The chemicals giant Ineos has its sights on a new target – energy – and it has the resources to make an impact. Run from Switzerland and the UK, the group posted sales of £19.9bn and profits of £2.5bn from its wholly owned businesses, topping Britain’s privately owned heavyweights for a third consecutive year. Including its share of joint venture revenues, total sales hit £29.6bn in 2016. Jim Ratcliffe, 64, founder, chairman and 60% owner of Ineos, is using its capital to move upstream, aiming to make the business the UK’s leading player in shale gas. In his words, “shale and nuclear are the way to keep the lights on”.
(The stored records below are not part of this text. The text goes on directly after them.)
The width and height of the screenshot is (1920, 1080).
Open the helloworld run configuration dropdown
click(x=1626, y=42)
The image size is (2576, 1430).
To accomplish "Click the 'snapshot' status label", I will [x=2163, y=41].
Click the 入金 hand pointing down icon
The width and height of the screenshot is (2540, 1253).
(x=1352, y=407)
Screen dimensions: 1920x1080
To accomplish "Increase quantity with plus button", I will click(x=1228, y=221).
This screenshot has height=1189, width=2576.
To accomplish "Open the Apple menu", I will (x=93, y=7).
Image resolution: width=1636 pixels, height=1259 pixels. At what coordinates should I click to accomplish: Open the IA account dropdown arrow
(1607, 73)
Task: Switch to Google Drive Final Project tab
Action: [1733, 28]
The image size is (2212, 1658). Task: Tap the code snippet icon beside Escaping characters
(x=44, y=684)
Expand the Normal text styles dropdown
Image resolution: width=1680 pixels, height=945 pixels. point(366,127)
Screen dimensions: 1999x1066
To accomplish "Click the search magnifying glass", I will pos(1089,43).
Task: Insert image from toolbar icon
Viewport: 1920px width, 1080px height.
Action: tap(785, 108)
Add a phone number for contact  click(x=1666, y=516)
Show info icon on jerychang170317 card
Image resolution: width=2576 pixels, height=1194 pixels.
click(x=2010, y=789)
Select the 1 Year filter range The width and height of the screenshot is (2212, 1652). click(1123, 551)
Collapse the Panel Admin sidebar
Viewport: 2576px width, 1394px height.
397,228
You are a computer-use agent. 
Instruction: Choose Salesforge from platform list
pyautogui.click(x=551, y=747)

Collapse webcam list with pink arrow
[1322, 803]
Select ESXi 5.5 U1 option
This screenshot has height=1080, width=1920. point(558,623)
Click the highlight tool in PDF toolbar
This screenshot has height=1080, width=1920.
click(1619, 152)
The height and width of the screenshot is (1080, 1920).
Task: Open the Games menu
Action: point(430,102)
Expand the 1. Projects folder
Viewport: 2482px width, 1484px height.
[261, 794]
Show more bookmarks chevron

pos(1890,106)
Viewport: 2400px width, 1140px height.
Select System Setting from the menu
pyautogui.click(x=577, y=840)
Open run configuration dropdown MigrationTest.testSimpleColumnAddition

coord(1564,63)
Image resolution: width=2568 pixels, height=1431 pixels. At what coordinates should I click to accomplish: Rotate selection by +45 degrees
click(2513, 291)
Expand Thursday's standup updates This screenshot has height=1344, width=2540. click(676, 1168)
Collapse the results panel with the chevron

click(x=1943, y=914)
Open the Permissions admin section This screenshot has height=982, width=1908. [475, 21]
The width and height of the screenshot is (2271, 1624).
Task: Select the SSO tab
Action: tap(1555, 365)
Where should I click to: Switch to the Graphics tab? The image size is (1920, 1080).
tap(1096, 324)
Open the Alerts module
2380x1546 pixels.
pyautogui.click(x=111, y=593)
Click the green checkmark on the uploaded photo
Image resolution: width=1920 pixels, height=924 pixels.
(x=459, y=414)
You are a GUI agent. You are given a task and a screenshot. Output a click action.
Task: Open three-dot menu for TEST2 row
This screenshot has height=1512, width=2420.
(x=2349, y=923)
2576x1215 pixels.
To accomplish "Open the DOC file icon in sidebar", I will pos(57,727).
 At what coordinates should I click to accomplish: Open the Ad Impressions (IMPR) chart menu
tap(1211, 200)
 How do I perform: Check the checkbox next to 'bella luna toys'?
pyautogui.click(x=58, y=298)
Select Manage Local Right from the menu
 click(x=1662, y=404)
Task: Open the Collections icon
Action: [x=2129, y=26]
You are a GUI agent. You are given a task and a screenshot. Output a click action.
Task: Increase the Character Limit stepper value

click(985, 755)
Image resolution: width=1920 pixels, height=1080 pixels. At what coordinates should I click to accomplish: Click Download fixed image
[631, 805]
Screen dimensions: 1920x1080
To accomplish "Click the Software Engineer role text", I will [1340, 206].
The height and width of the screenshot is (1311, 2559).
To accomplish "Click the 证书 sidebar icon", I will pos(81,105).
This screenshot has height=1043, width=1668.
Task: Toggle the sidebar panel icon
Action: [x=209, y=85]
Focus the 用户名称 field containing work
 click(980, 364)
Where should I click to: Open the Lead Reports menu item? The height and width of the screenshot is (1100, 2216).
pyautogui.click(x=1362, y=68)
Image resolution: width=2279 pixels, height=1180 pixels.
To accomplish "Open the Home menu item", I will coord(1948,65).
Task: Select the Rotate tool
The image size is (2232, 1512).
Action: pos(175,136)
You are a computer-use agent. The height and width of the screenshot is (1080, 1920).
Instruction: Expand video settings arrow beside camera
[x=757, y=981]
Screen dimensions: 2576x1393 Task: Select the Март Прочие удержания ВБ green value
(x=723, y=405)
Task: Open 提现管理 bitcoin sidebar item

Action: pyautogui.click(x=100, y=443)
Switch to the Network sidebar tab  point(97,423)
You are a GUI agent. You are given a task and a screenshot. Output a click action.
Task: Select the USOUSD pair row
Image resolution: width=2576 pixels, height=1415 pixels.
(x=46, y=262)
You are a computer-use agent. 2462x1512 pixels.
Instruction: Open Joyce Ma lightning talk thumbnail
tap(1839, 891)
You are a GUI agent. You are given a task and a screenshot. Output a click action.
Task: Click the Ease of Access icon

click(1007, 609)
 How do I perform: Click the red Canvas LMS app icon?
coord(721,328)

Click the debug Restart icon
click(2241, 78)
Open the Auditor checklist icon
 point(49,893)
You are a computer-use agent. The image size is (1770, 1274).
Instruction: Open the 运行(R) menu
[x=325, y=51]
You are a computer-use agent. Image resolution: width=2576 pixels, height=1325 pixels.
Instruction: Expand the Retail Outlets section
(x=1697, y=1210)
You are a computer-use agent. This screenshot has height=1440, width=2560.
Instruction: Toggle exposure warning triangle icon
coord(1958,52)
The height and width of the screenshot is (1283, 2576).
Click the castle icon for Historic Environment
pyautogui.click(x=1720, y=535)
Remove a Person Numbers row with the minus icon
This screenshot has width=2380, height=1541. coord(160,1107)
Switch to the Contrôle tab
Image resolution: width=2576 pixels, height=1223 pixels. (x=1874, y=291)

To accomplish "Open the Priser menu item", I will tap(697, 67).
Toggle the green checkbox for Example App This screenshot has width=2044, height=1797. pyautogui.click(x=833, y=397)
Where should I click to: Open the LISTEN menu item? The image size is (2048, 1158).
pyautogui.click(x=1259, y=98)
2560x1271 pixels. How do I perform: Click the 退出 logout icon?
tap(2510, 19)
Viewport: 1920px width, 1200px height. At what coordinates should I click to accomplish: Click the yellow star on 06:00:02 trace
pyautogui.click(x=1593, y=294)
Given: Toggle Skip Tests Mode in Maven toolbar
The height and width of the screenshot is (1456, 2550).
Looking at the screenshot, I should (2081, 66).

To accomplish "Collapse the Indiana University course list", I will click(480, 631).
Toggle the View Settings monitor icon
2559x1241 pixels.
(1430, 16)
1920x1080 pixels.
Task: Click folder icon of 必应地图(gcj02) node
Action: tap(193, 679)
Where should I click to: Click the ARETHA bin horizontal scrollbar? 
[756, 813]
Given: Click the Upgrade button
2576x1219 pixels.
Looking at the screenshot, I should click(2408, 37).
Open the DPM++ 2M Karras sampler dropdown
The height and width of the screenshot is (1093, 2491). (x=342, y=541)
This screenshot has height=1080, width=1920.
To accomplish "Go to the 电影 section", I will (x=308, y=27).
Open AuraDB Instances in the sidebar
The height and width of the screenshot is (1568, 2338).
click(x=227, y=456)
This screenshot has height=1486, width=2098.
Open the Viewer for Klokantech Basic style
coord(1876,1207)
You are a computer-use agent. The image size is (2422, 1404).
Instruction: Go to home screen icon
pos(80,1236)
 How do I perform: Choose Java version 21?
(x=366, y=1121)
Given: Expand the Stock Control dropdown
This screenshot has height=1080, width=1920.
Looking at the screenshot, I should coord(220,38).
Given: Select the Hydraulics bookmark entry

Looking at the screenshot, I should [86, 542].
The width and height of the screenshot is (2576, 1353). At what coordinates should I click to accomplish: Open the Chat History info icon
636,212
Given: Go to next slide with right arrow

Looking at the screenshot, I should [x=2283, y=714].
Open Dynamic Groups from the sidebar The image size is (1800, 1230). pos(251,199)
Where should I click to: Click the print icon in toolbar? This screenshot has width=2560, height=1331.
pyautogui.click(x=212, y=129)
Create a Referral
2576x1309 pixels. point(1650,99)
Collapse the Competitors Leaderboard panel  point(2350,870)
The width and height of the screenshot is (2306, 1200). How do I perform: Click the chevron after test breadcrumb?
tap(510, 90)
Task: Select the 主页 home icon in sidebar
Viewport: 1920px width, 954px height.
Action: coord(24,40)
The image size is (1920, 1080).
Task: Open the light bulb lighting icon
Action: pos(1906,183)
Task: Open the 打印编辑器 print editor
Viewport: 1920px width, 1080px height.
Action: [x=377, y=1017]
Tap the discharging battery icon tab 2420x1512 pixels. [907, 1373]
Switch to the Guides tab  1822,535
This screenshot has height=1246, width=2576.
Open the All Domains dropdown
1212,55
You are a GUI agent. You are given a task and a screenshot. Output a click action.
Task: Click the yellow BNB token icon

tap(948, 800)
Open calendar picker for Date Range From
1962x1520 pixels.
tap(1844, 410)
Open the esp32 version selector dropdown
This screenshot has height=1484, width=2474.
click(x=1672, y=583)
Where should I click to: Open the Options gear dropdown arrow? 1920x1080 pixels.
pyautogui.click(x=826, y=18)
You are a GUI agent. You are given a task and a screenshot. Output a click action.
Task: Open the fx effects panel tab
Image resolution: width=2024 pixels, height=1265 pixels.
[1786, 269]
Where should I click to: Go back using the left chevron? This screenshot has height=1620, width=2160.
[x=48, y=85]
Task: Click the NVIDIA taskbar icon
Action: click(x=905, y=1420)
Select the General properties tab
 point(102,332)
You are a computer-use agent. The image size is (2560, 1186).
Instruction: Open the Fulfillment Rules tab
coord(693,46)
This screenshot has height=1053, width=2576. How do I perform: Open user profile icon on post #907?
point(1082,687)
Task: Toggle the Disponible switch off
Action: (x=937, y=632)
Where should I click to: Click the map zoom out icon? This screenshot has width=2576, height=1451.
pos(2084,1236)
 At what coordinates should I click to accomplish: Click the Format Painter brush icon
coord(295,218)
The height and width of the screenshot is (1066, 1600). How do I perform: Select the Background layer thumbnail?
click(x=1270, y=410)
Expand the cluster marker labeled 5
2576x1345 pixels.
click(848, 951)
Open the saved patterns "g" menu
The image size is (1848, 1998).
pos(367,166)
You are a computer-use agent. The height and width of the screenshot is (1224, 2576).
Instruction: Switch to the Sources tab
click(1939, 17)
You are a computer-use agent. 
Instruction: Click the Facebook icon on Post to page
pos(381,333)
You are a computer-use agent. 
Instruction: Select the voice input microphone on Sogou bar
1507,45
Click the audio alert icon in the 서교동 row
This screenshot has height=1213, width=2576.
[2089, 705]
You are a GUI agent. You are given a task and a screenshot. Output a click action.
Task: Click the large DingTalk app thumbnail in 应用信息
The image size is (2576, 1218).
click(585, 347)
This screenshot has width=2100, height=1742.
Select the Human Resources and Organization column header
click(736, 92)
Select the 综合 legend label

A chemical engineer and qualified accountant, Ratcliffe is deploying a tried and tested strategy in pursuit of this goal, buying unwanted or lossmaking assets that he believes can be run more effectively. It is the strategy he followed in 1998 when he led a £91m buyout of Inspec’s chemicals division and started acquiring the unwanted subsidiaries of chemicals giants such as BP, BASF, ICI and Dow.
It was the £5.1bn acquisition of BP’s petrochemicals business Innovene in 2005, including the Grangemouth oil refinery in Scotland, that made Ineos one of the world’s largest chemicals manufacturers. Its chemicals are used in products ranging from plastics to medicines.
Having voted to leave the EU, Ratcliffe believes that using its own raw materials and homemade energy will allow Britain to trade and manufacture its way to a more robust future. Ineos holds UK shale gas licences to more than 1.2m acres, and Ratcliffe has plans to make a 4×4 in the style of Land Rover’s retired Defender model.
Ineos should be able to fuel the car, having acquired BP’s Forties pipeline in April for $250m (£190m) and the Danish giant Dong Energy’s oil and gas business in a deal worth up to £1bn in May. Both are North Sea operations.
If there is anything Ineos is lacking for a post-Brexit UK, it is certainly not energy.